T5 is one superlative after another. It was Europe's biggest construction project, with 7,000 workers on site at times, and took almost six years to complete. Constructed over 260 hectares (642 acres) – slightly smaller than Central Park – you could fit 50 soccer fields into the surface area of its five stories. Yet it is crammed between two of the world's busiest runways and Europe's busiest motorway, the M25.

The 40-meter (131-foot) high canopy, which took a year to hoist into place in six chunks, is Europe's biggest single-span roof. Sixty aircraft stands are located around a "toast rack" of three rectangular buildings.

Eminent British architect Richard Rogers compared it to the Pompidou Center. But then, his company designed it. "It's 19 years of work that is coming to fruition when the first plane comes through," says chief architect Mike Davies.

But it is not just about the design, the acclaimed artwork and sculptures, the tree-planted plaza in front of the arrivals lounge, and the sweeping views, which, on a good day, extend across the runways to Windsor Castle.

BAA also enthuses about technology like the baggage drop, which hoists suitcases to an underfloor belt, enabling passengers to walk forward to departures rather than turning around. "It's on the way, not in the way," quips Ms. Kearney. Or the 10 miles of belts capable of handling 12,000 items of luggage in an hour. Twenty security lanes promise speedier passage, though domestic travelers will now be fingerprinted.

The financial sector, less enamored of BAA since it was taken over by Spaniards 18 months ago, thinks T5 could be a watershed.

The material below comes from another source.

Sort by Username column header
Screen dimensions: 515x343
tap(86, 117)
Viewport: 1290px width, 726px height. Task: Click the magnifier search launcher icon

"It is a turning point for the Heathrow brand, but there is an awful long way to go," says Howard Wheeldon, an aviation expert at London brokerage BGC Partners. "T5 is the model of the future. If they get it right, then we can at last believe that BAA knows what it's doing – it's learned its lesson and is putting airlines and customers where they should be – at the top of the queue."

Mr. Calder says grandeur isn't everything. "Marseille has a new terminal that is the antithesis of T5," he says. "It's a shed, with only one place where your bags are weighed. It's got everything you need and nothing you don't."